An excerpt from the ongoing short story
During the worst of it, I would’ve happily fucked my way to the top. Luckily, I was never attractive enough for that to be a viable option. But if it had been, I would’ve taken it.
Before I left for New York, I jokingly told my mother that I knew for certain the Devil wasn’t real. “I would’ve already sold my soul,” I told her. “But he hasn’t offered to buy it.”

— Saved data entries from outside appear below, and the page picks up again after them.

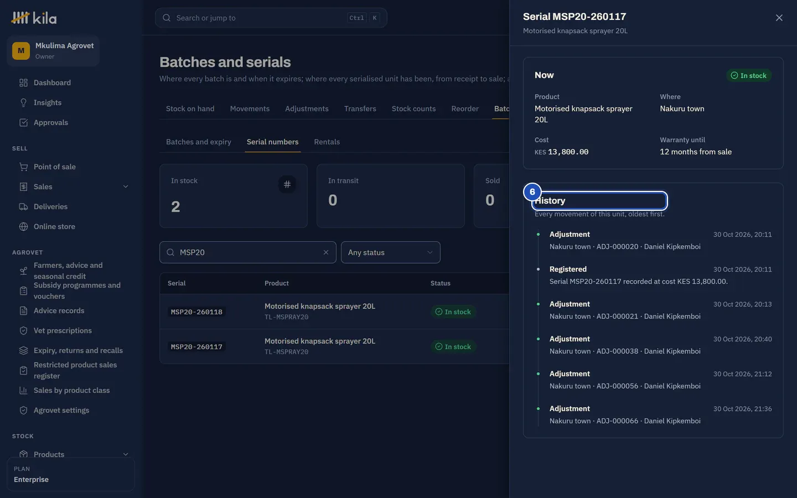Click the Online store globe icon
Screen dimensions: 797x498
23,227
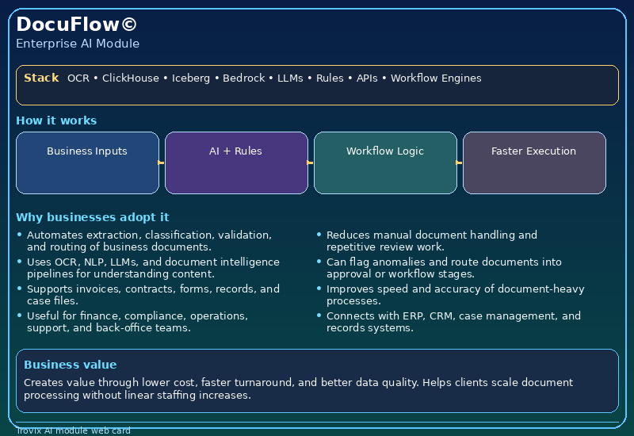The height and width of the screenshot is (436, 634).
Task: Select the technology list in the Stack bar
Action: point(274,78)
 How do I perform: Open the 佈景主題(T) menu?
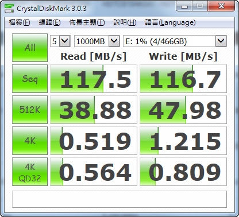pyautogui.click(x=87, y=22)
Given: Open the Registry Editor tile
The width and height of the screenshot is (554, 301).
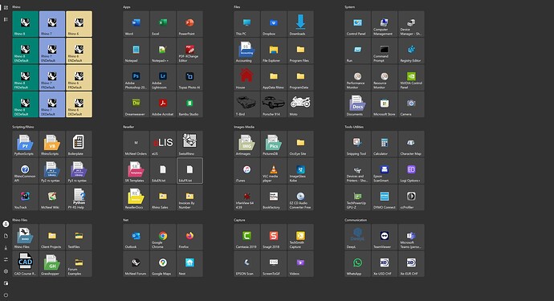Looking at the screenshot, I should coord(411,51).
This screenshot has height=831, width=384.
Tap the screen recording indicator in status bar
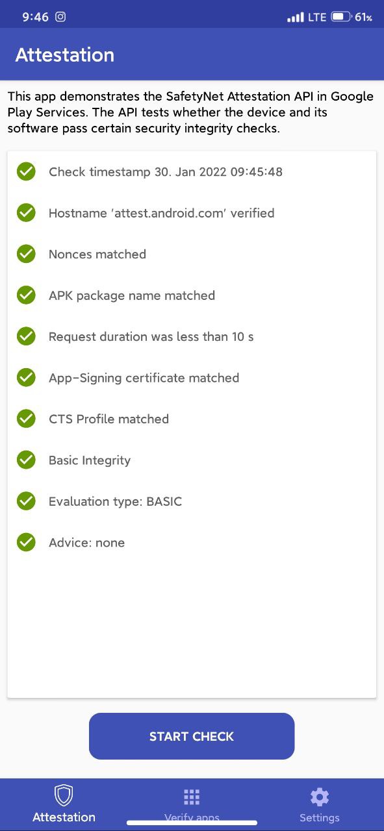pos(62,17)
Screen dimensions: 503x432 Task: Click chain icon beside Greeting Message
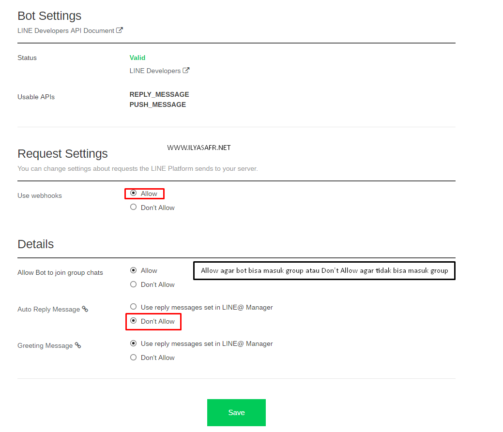[x=78, y=345]
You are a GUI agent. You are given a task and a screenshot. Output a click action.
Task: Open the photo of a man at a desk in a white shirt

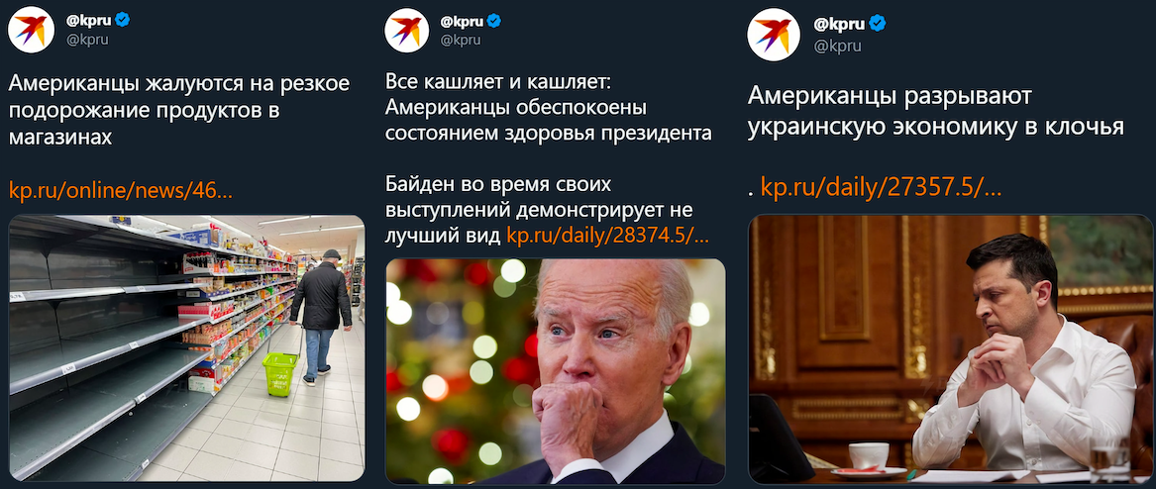950,349
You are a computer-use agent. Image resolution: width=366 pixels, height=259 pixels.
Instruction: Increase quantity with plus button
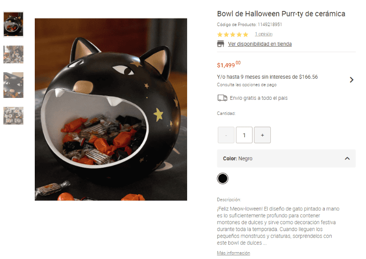(x=262, y=135)
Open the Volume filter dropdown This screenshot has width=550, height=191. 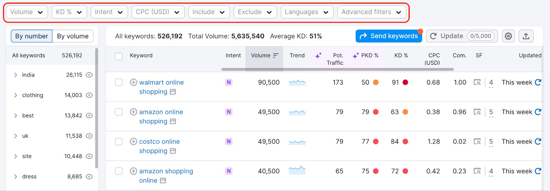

“That’s not funny, Jacob,” she replied. She’d done her best to instill Catholicism in me, but it never took. She didn’t care that I was gay, she just cared that I wasn’t gay for Jesus.
“Maybe the devil just doesn’t think your soul is worth very much,” said Colby, neatly placing books into a cardboard moving box.
“Oh, I have a top tier soul,” I bit back. “Satan would give me everything.”
“Sorry, guess you’re just stuck with me then.”
“Oh, you two are crazy,” Mom falsely chuckled the moment away—an attempt to dismiss asking herself whether or not I was serious. Colby carried a box of books out to the truck, mostly full of classic plays from our college classes. Antigone. Waiting for Godot. At least two copies of Angels in America each.
He didn’t want to move. Well, he didn’t mind moving—he just didn’t want to move for me.
“Indianapolis makes sense,” Colby had told me over and over again. “Our families are here. Our jobs are here.”
“Our jobs are everywhere,” I’d constantly reminded him. “We can both sit on Zoom meetings from wherever we want. And my job shouldn’t be here. You know that. You’ve always known that.”
I don’t know if he actually did. I also don’t know if it was actually true. Growing up in the midwest, people assume your dreams will just peter out. You’ll eventually realize what really matters.
I watched friends do it. I watched Colby do it. Sort of.
Framed side-by-side pictures of us hung in my mother’s foyer. In the first, we were seventeen. Our arms innocently draped around each other’s shoulders, still just friends, taken right after Colby’s performance in the vignette I had written for a high school theater showcase. Then, four years later, a shot of Colby and I sharing a post-show kiss after his last time on the stage, dressed in the quizzical overcoat of the Curator—the narrator of the play I’d written, Museum of Home.
It was a good play. It wasn’t good enough. It would never live outside of our senior year at IU.
Colby and I had chosen to play it smart, together. We both got dual degrees: theater, and communications. Colby could act. I could write scripts. He thought both of those skills were inherently interchangeable with a formal Communications degree. I thought communication classes sounded easy, and would allow me to fuck off and write most of the time. We were both right.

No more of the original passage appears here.